Copy exactly. Include the line containing "Task: Toggle column", every line after it, and the last line below, but no pictures.

Study material START

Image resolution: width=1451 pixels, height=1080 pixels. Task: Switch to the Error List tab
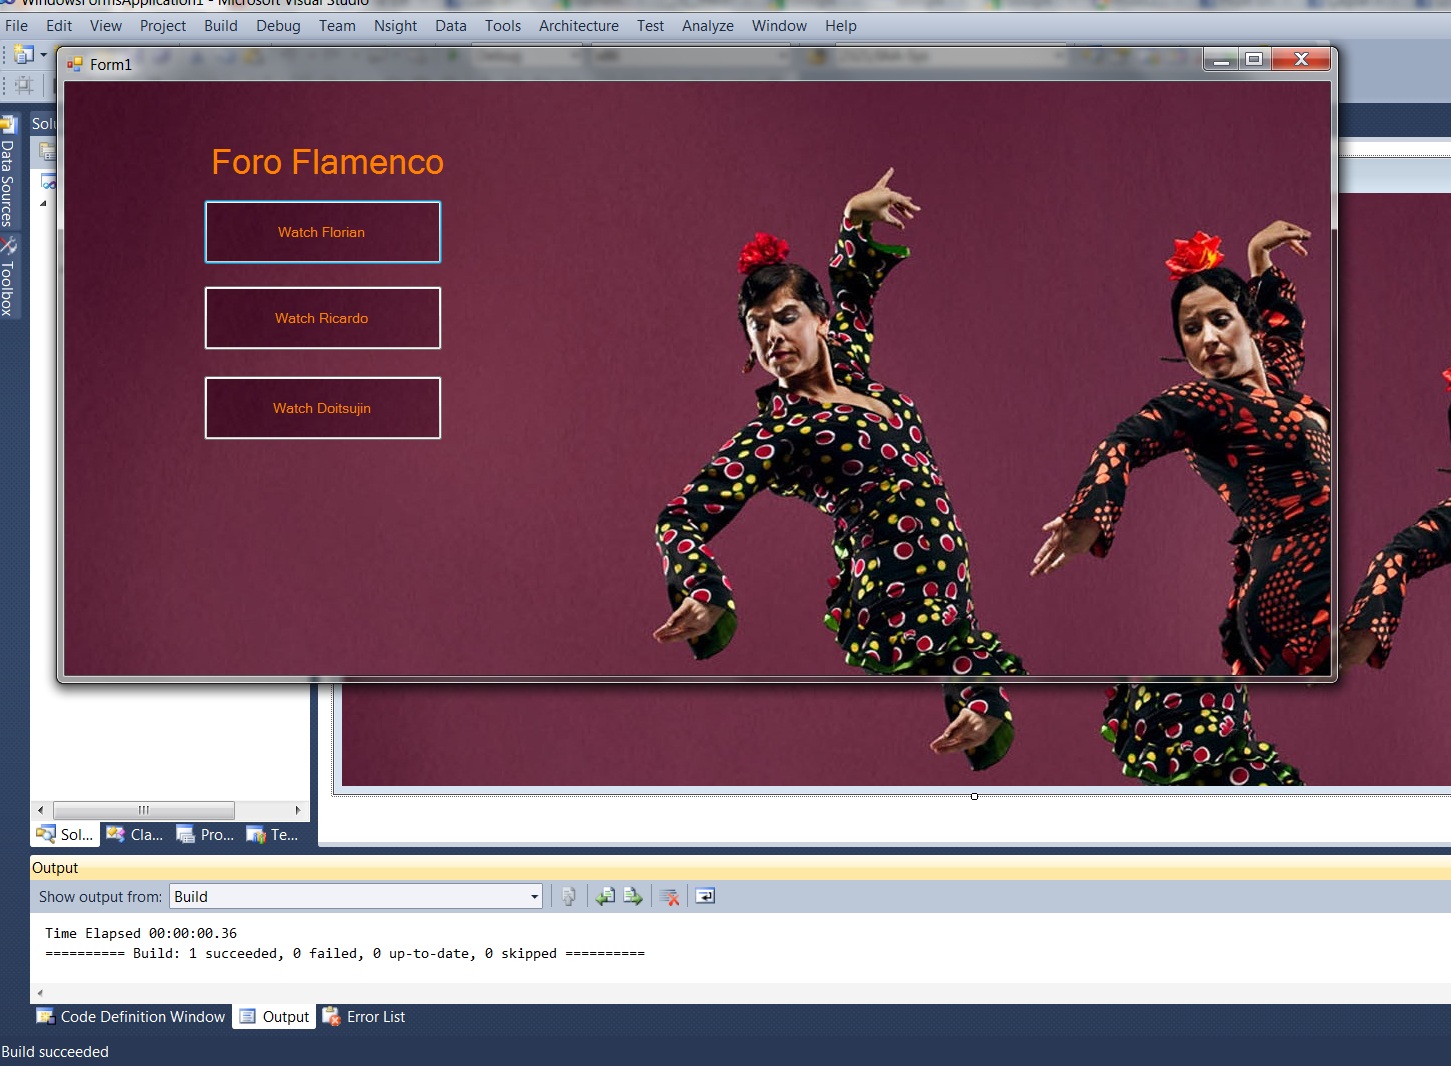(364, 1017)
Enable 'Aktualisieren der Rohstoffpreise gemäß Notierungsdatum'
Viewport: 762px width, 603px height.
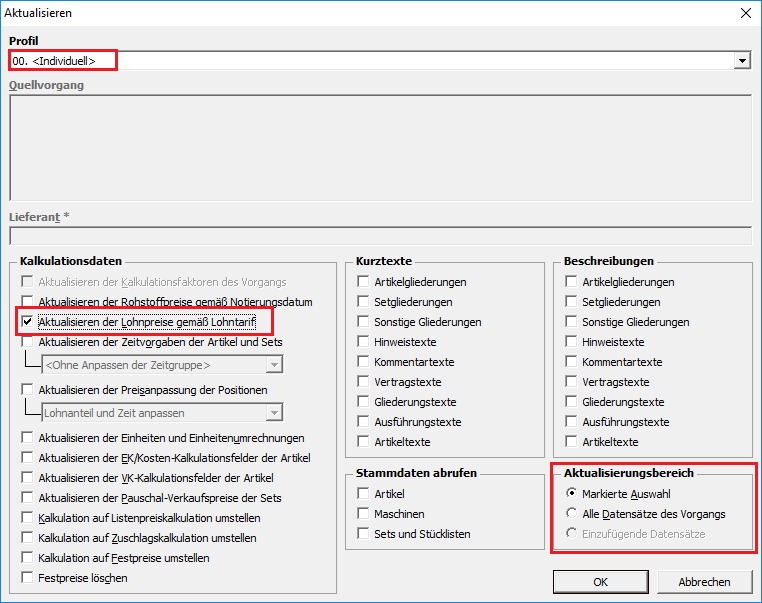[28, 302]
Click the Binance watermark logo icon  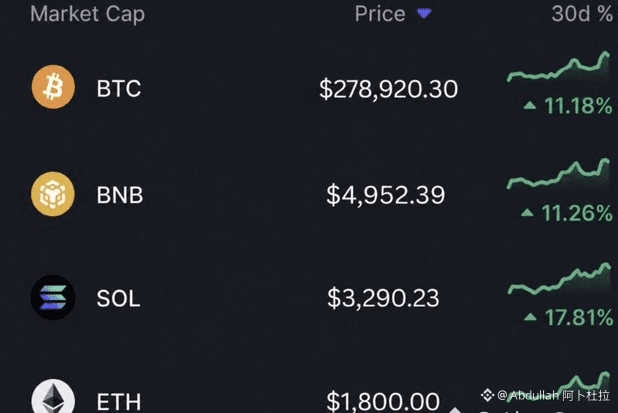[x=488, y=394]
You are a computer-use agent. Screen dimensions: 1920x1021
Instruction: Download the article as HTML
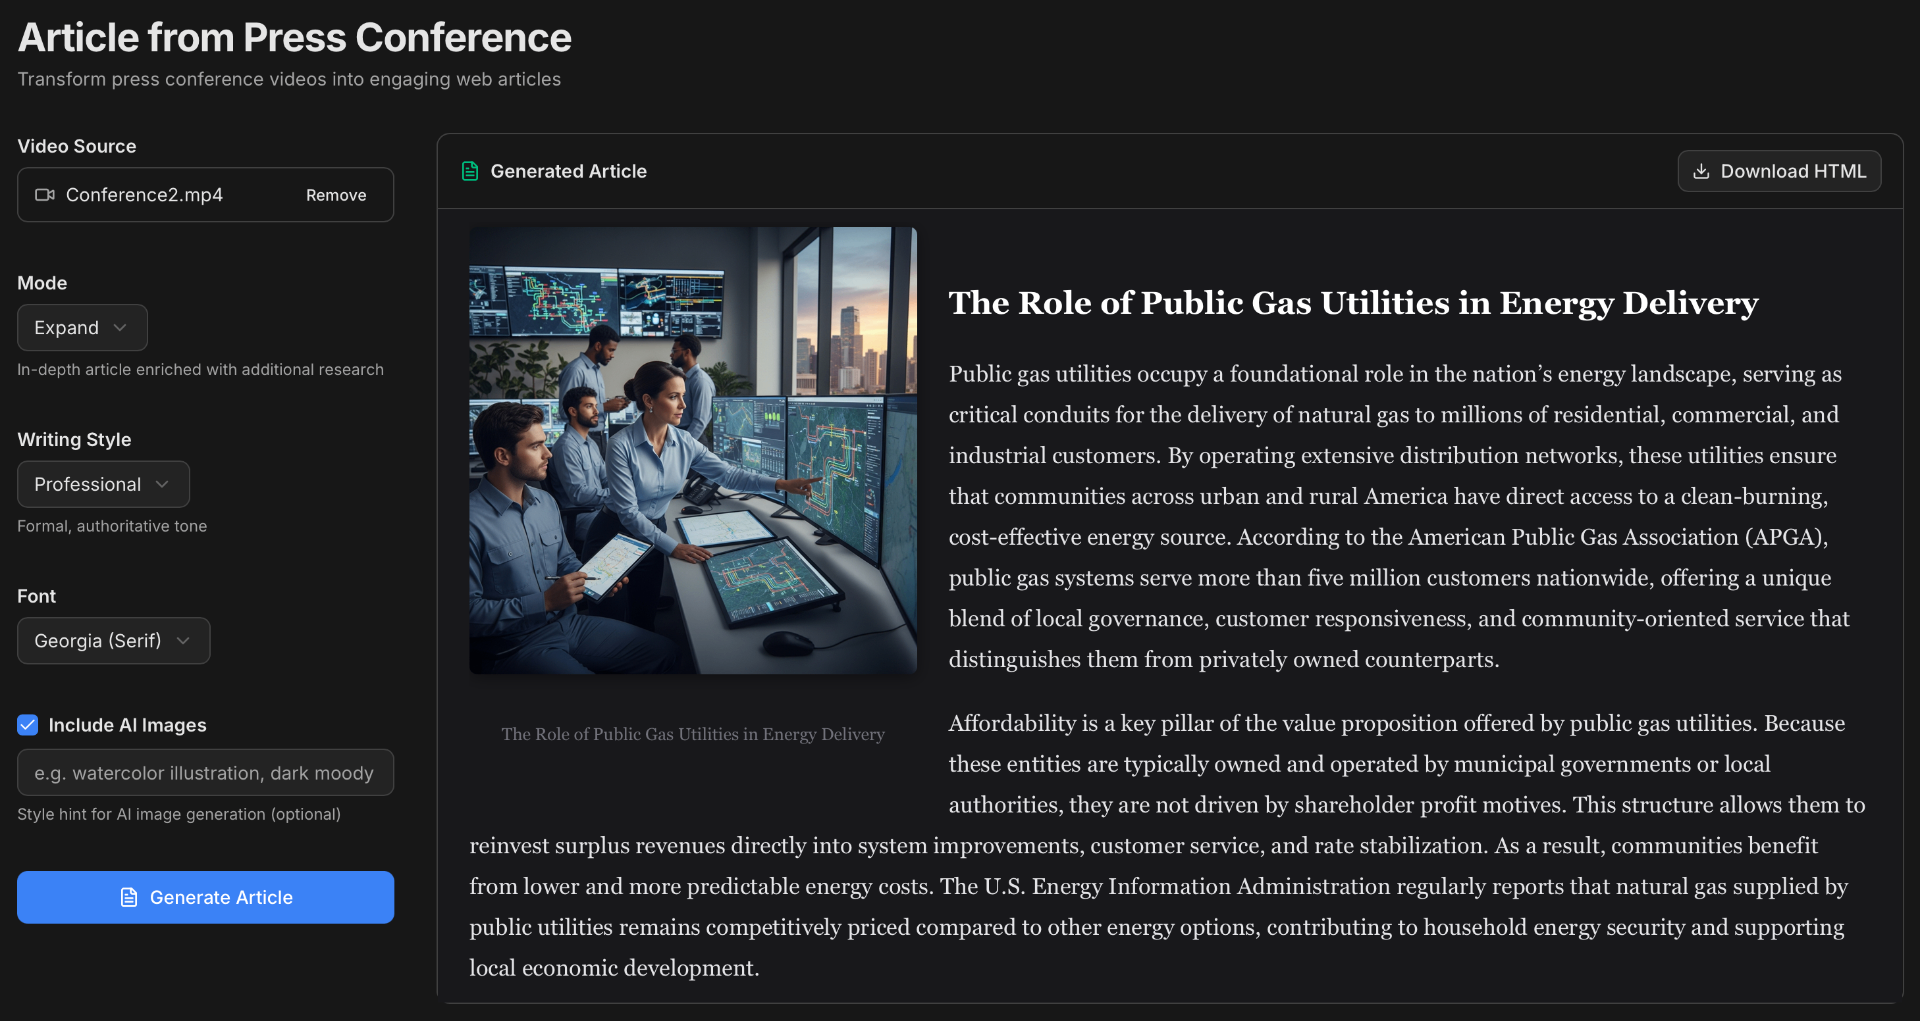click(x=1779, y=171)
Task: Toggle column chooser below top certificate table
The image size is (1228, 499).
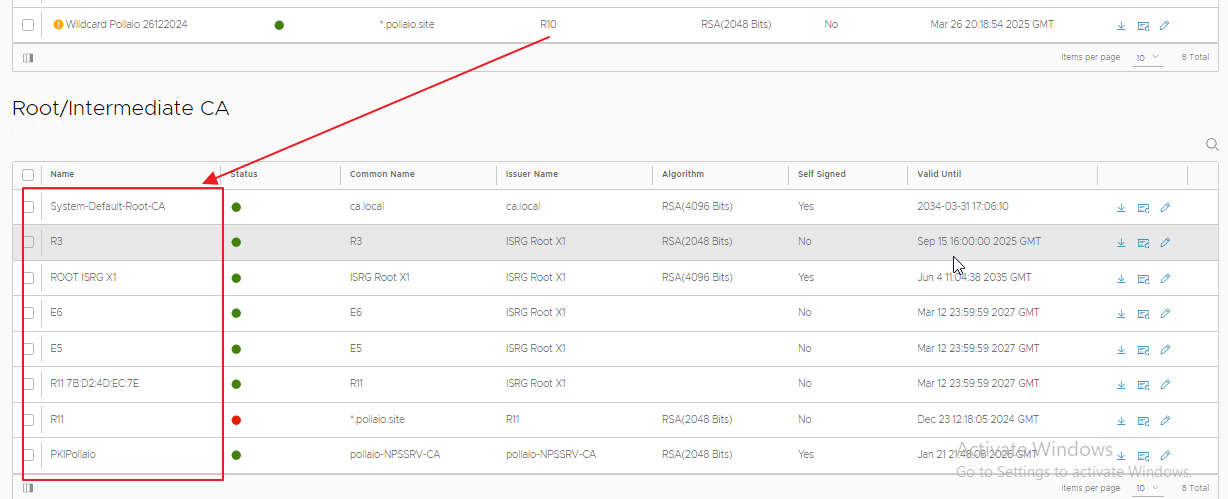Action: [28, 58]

Study material END

§ **Problem solution**:
Task: Toggle column chooser below top certificate table
The image size is (1228, 499).
Action: [28, 58]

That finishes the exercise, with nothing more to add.